TASK REQUIREMENTS »
Tally the lines below that include the string "icon". Reply with the total only.

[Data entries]
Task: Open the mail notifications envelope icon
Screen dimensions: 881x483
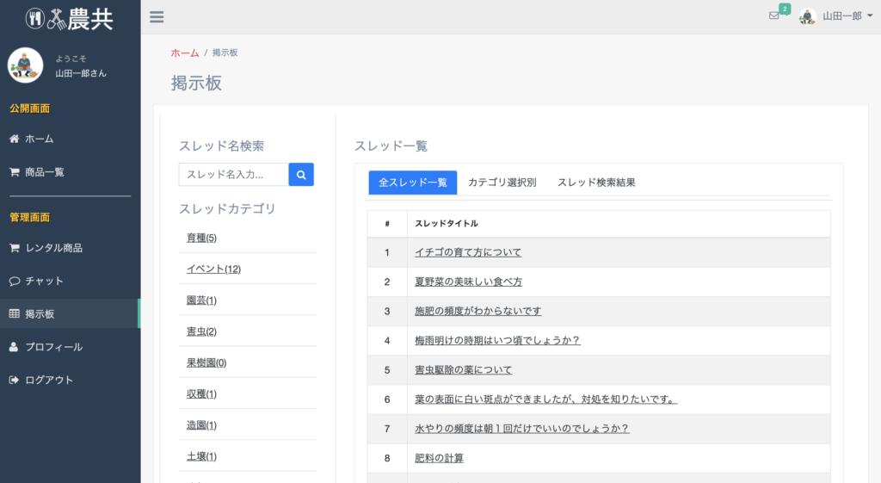Action: 774,15
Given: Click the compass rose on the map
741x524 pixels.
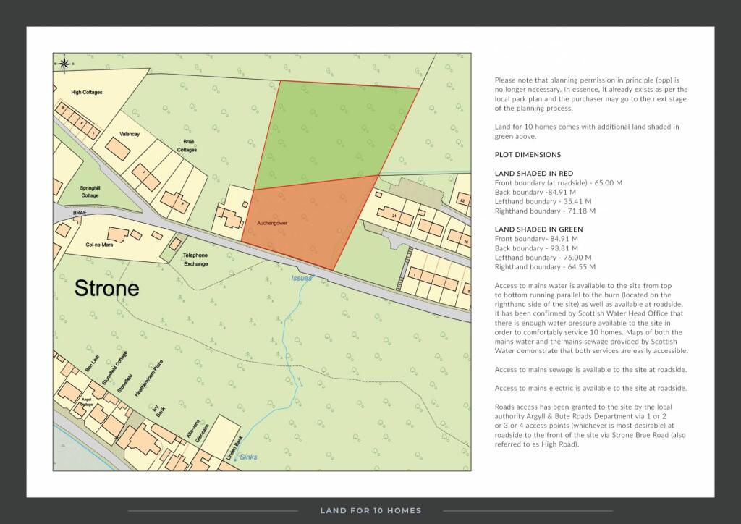Looking at the screenshot, I should [64, 63].
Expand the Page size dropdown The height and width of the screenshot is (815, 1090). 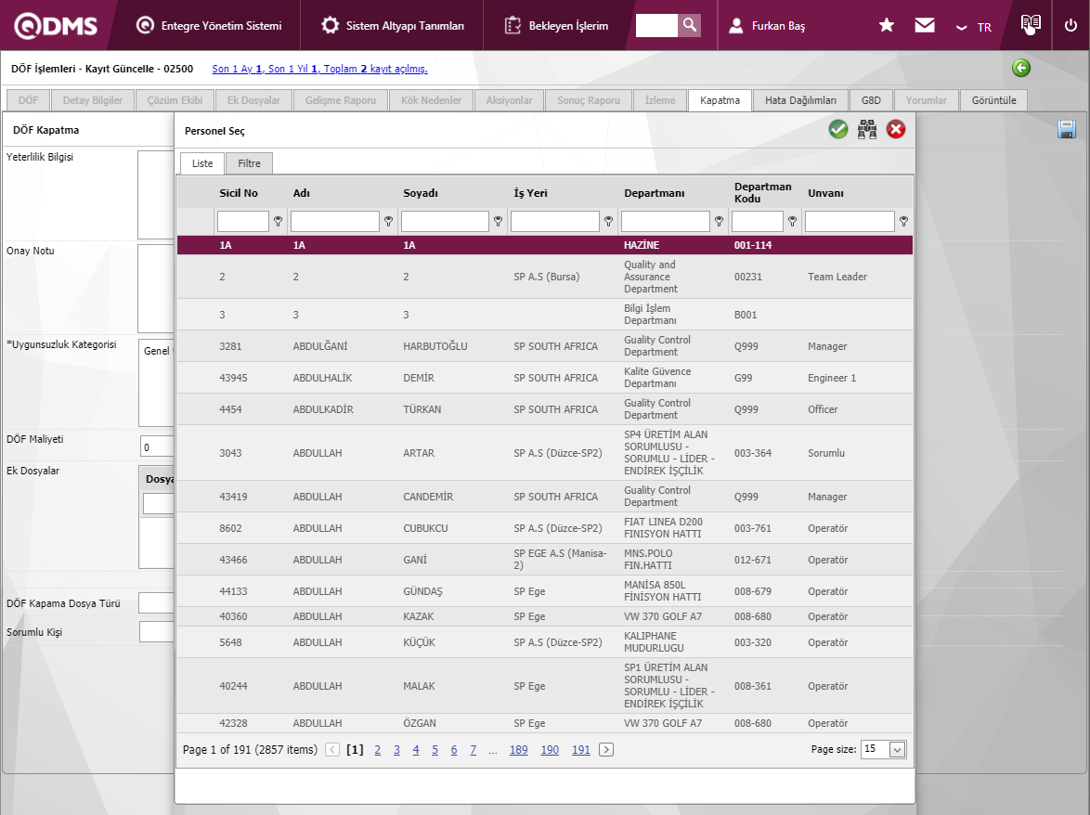pos(897,750)
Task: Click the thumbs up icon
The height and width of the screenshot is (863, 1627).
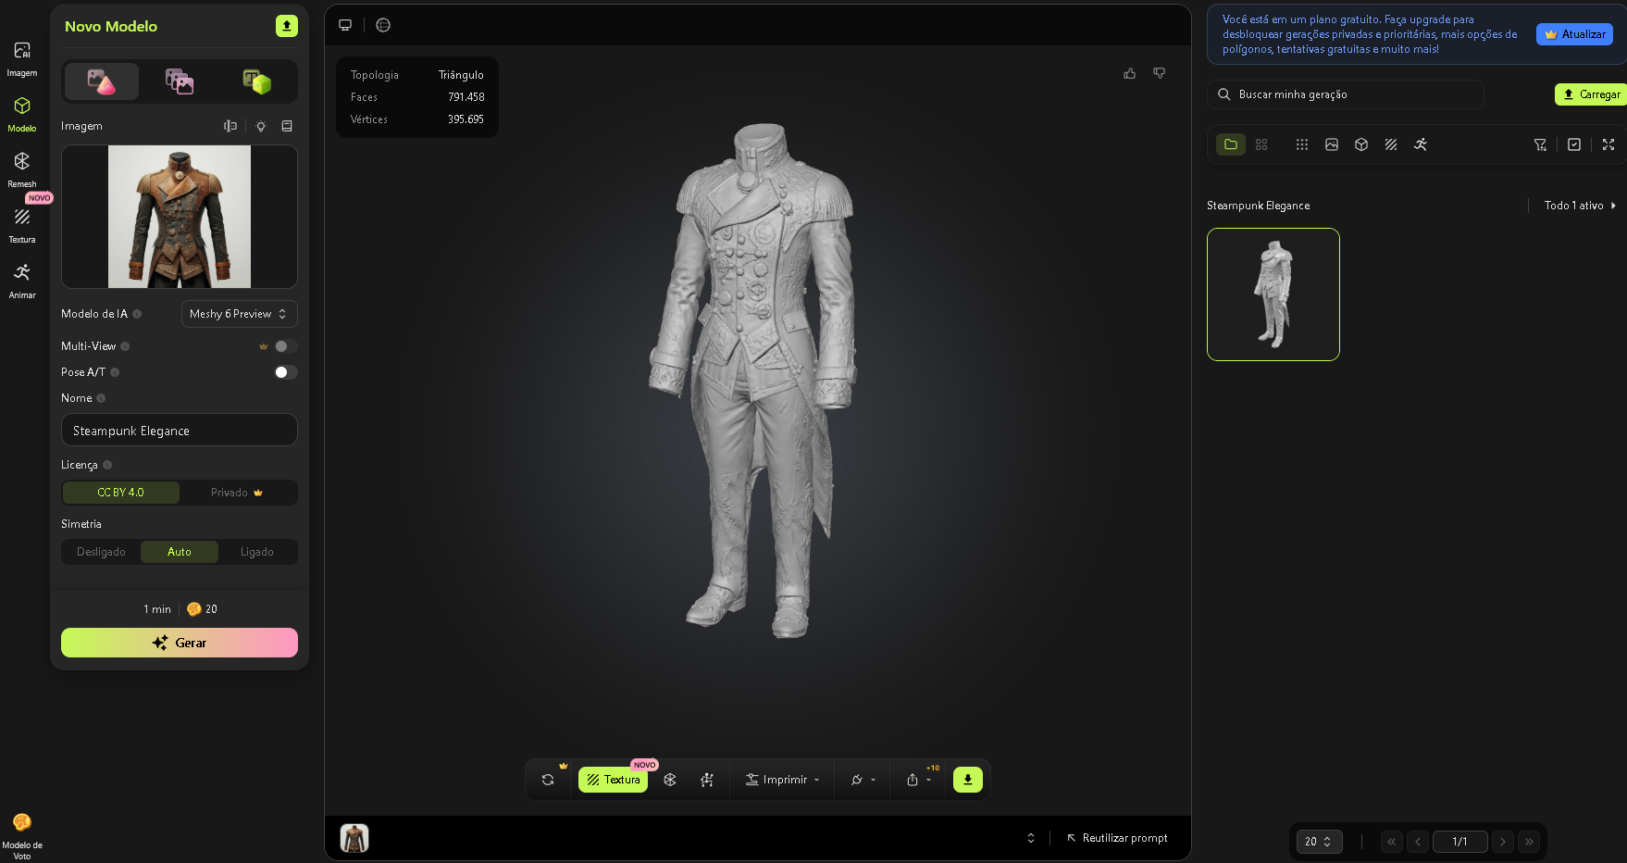Action: tap(1129, 73)
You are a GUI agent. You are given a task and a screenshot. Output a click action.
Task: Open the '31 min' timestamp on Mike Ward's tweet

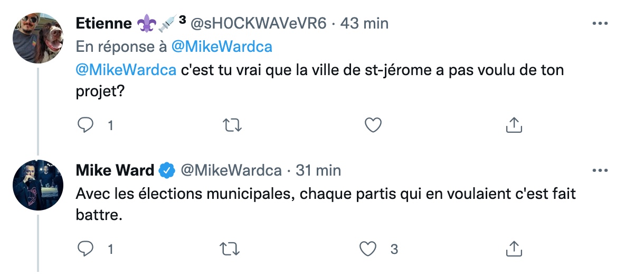pos(318,170)
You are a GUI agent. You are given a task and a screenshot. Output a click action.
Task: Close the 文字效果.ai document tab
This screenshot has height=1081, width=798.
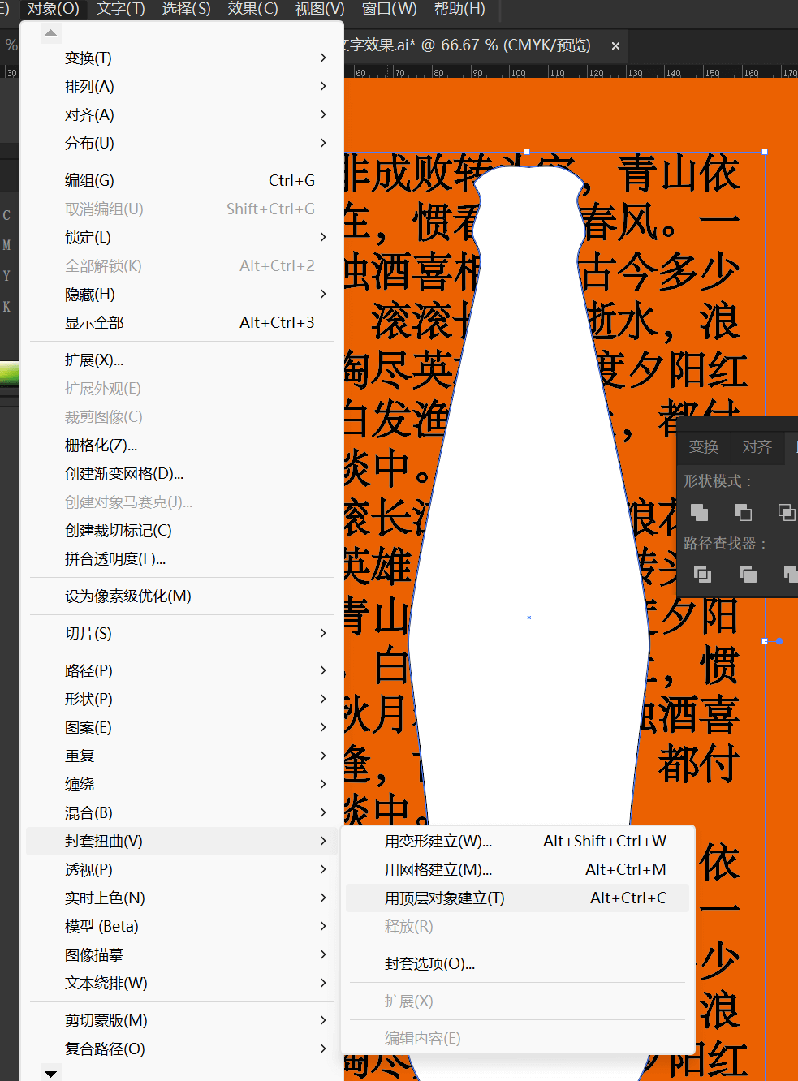tap(615, 46)

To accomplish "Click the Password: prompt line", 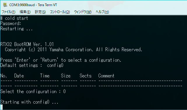I will [11, 24].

WRITTEN RESPONSE »
2